A small real-word story:
A friend of mine was called to help a large company (I'm sure all of you know it, but I can't tell you which one) in order to make its e-mail sending application faster. They had implemented their e-mail generation system with all the latest Java EE technologies: first, getting the data from the database, passing the data around between services, and serializing and deserializing it several times before finally doing XSLT transformation on the data to produce the e-mail text. The end result being that it produced only a few hundred e-mails per second, and they were falling behind with their responses.
When he rewrote the process to use a PL/Perl function inside the database to format the data and the query returned already fully-formatted e-mails, it suddenly started spewing out tens of thousands of e-mails per second and they had to add a second copy of the sent mail to actually be able to send them out.
If all the data manipulation code is in a database, either as database functions or views, the actual upgrade process becomes very easy. All that is needed is to run a DDL script that redefines the functions; all the clients automatically use the new code with no downtime and no complicated coordination between several frontend systems and teams.
Server-side functions are perhaps the best way to achieve code reuse.
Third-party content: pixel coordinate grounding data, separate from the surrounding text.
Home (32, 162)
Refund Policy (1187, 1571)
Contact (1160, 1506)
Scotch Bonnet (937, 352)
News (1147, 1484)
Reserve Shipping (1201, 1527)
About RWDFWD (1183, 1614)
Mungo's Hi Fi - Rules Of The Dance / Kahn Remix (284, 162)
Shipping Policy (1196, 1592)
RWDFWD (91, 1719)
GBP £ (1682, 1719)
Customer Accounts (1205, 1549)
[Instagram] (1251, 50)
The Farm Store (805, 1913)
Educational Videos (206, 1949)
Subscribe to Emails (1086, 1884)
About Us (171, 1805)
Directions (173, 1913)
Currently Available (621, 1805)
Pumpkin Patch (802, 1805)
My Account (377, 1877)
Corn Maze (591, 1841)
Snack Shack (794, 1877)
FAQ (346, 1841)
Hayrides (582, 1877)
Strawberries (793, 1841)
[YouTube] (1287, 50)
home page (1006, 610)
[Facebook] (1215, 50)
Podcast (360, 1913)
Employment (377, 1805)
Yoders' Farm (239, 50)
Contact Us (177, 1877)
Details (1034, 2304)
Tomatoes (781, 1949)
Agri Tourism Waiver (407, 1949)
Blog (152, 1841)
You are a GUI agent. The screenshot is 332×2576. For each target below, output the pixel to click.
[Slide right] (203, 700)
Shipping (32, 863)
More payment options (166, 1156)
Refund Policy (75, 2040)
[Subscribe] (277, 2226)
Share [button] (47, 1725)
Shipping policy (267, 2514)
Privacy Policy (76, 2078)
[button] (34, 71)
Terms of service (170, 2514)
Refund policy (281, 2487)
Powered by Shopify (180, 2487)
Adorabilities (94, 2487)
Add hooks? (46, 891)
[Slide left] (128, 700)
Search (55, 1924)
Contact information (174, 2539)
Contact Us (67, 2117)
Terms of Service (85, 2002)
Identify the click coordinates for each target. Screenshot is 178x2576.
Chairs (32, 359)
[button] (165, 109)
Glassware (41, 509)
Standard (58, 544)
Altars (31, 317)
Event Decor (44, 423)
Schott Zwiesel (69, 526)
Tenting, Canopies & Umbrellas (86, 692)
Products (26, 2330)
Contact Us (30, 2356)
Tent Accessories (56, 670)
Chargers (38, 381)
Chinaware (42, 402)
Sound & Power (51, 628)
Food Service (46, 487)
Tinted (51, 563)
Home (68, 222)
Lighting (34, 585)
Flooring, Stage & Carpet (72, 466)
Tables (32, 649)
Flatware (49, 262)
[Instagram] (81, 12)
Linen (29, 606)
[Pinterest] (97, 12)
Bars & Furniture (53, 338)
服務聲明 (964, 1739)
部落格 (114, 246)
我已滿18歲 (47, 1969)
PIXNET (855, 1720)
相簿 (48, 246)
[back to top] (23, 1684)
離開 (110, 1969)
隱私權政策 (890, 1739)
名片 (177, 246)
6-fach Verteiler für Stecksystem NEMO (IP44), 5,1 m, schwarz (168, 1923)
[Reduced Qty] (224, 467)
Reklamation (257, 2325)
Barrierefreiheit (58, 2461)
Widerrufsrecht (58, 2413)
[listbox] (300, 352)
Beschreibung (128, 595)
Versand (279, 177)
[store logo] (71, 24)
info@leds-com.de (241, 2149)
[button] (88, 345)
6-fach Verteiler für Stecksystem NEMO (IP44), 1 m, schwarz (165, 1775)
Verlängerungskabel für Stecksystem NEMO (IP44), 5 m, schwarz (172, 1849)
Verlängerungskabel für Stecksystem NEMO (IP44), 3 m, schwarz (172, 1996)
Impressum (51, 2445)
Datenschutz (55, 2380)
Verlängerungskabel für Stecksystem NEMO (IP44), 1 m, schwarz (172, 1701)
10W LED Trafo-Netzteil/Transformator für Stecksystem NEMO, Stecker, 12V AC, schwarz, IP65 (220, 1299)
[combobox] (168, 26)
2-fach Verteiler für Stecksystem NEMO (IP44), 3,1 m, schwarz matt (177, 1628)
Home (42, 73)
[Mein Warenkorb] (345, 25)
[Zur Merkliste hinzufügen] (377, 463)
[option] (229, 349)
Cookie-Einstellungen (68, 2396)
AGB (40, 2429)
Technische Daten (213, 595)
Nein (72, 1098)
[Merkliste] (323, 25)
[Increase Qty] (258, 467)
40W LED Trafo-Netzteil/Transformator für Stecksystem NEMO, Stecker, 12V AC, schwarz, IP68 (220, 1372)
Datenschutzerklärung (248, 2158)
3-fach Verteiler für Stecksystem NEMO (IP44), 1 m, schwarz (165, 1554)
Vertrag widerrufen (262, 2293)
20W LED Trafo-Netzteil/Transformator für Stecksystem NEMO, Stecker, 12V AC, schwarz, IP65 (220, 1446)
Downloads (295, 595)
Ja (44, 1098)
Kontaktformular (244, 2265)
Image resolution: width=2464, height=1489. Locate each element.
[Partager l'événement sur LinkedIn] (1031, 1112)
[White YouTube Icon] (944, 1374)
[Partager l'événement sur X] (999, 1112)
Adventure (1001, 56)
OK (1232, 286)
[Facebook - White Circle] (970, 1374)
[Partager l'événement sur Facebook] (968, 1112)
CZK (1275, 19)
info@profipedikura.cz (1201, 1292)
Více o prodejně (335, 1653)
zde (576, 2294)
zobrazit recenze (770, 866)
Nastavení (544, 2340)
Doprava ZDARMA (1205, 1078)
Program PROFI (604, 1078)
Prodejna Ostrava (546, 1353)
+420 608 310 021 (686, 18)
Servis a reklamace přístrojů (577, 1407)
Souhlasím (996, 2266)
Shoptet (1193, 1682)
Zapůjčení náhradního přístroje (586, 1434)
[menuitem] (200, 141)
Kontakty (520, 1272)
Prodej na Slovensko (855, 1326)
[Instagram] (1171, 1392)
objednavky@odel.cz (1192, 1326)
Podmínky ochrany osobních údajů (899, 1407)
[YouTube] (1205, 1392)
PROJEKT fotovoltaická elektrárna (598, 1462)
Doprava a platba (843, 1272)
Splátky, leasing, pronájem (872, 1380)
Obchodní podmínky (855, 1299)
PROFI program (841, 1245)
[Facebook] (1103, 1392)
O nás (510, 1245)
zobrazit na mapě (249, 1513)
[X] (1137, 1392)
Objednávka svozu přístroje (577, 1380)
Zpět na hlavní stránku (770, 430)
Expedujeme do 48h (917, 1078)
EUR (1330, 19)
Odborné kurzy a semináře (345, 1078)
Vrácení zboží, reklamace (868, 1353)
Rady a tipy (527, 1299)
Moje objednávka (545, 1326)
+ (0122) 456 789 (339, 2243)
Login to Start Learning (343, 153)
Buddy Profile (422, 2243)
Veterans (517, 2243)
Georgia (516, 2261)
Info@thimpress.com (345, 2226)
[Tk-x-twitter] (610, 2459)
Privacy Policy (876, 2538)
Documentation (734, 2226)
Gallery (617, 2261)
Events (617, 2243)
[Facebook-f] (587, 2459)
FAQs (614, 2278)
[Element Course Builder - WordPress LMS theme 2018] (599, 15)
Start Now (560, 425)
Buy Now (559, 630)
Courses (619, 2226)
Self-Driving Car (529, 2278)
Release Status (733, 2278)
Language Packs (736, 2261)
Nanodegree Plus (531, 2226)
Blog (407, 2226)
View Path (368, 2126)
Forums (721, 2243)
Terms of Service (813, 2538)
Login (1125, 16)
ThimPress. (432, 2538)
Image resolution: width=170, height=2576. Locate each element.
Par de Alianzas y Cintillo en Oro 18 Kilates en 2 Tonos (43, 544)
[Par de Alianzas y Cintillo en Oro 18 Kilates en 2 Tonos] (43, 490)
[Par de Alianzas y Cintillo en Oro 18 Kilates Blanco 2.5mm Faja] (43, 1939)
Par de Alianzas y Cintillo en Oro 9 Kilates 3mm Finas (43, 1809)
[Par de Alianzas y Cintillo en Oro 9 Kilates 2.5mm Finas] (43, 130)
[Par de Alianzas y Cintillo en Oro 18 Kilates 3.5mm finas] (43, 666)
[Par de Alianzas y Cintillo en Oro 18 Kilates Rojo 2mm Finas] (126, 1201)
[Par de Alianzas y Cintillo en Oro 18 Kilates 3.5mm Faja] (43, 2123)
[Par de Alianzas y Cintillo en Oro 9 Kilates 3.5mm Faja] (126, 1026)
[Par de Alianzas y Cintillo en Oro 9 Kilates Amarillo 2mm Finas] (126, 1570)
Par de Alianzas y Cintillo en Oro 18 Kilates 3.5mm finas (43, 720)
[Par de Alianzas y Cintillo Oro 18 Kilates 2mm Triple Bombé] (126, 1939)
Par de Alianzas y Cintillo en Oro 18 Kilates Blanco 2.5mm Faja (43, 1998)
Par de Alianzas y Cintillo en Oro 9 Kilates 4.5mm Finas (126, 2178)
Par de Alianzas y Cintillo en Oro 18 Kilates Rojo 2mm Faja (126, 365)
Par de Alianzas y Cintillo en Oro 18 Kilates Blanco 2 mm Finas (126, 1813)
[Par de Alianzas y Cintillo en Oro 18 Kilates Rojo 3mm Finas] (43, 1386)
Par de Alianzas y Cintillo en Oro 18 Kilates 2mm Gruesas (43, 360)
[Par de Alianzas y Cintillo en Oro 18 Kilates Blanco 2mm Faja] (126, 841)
Any client application written in any language or framework can make use of the server-side functions, ensuring maximum reuse in all environments.
If all the access for some possibly insecure servers goes through functions, the database user of these servers can only be granted access to the needed functions and nothing else. They can't see the table data or even the fact that these tables exist. So, even if the server is compromised, all it can do is continue to call the same functions. Also, there is no possibility of stealing passwords, e-mails, or other sensitive information by issuing its own queries such as
SELECT * FROM users; and getting all the data there is in the database.
Also, the most important thing is that programming in a server is fun!
Programming inside the database server is not always the first thing that comes to mind to many developers, but its unique placement inside the application stack gives it some powerful advantages. Your application can be faster, more secure, and more maintainable by pushing logic into the database. With server-side programming in PostgreSQL, you can secure your data using functions, audit access to your data and structural changes using triggers, and improve productivity by achieving code reuse. Also, you can enrich your data using custom data types, analyze your data using custom operators, and extend the capabilities of the database by dynamically loading new functions.
This is just the start of what you can do inside PostgreSQL. Throughout the rest of this book, you will learn many other ways to write powerful applications by programming inside PostgreSQL.